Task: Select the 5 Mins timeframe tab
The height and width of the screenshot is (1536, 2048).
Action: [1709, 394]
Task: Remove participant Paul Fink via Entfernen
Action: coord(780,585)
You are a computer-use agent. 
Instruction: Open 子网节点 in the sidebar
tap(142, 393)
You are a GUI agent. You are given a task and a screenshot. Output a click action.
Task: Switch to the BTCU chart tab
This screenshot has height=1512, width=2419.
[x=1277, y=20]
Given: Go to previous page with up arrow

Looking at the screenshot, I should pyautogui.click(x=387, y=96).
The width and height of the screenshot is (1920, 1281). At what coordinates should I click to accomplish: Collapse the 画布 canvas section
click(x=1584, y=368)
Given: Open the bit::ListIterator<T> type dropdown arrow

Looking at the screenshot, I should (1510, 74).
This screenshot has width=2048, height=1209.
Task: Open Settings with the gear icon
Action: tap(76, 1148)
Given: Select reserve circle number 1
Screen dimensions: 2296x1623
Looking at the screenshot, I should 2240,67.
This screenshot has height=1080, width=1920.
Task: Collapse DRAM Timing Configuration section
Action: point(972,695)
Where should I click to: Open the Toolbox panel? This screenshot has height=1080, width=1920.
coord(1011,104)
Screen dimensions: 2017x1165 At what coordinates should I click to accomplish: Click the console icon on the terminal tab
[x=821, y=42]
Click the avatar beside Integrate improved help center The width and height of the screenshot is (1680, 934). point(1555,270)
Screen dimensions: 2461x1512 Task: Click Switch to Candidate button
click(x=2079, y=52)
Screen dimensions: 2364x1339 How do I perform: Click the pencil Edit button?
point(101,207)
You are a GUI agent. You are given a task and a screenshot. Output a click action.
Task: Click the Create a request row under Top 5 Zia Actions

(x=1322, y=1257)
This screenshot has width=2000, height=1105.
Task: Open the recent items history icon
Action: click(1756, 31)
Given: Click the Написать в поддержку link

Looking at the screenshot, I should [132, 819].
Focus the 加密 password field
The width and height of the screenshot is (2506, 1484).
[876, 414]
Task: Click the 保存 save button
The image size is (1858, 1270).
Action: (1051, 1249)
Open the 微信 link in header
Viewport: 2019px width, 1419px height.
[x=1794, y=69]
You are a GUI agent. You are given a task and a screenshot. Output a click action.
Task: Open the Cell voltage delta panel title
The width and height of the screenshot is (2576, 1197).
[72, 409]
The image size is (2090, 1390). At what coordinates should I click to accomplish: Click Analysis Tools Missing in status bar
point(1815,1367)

____________________

- Work request -
Report how many lines in the data include the word "Select". Nothing else is needed.

- Exercise answer -
2